--- PROVIDED RECORDS ---

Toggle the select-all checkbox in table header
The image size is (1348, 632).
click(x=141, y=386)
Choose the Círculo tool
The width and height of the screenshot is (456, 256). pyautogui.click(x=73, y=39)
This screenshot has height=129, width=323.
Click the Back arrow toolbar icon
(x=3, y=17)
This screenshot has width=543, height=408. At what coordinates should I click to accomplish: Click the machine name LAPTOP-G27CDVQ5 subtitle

---
--- PROVIDED RECORDS ---

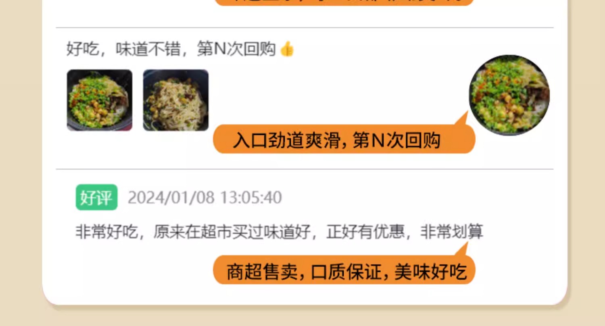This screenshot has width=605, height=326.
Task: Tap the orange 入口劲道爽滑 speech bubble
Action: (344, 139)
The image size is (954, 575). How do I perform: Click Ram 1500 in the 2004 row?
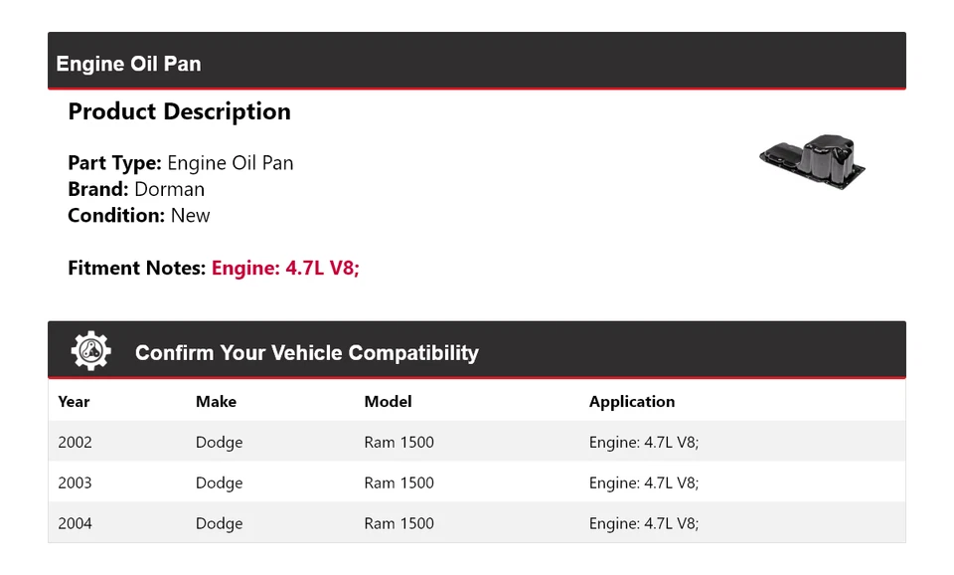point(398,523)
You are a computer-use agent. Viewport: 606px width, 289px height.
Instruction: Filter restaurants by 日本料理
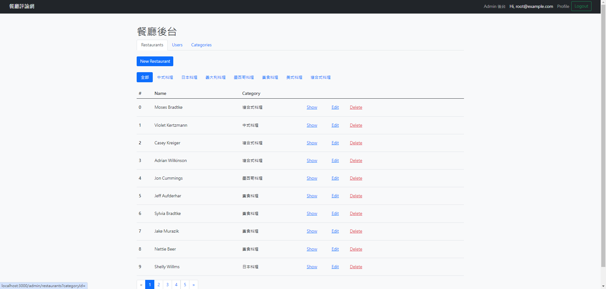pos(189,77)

---

Copy out only the lines above from the one with "This screenshot has height=129, width=323." to the one with "This screenshot has width=543, height=408.", inclusive, exactly as they stand.

EXERCISE ANSWER ->
This screenshot has height=129, width=323.
Click the Back arrow toolbar icon
(x=3, y=17)
This screenshot has width=543, height=408. At what coordinates should I click to accomplish: Click the machine name LAPTOP-G27CDVQ5 subtitle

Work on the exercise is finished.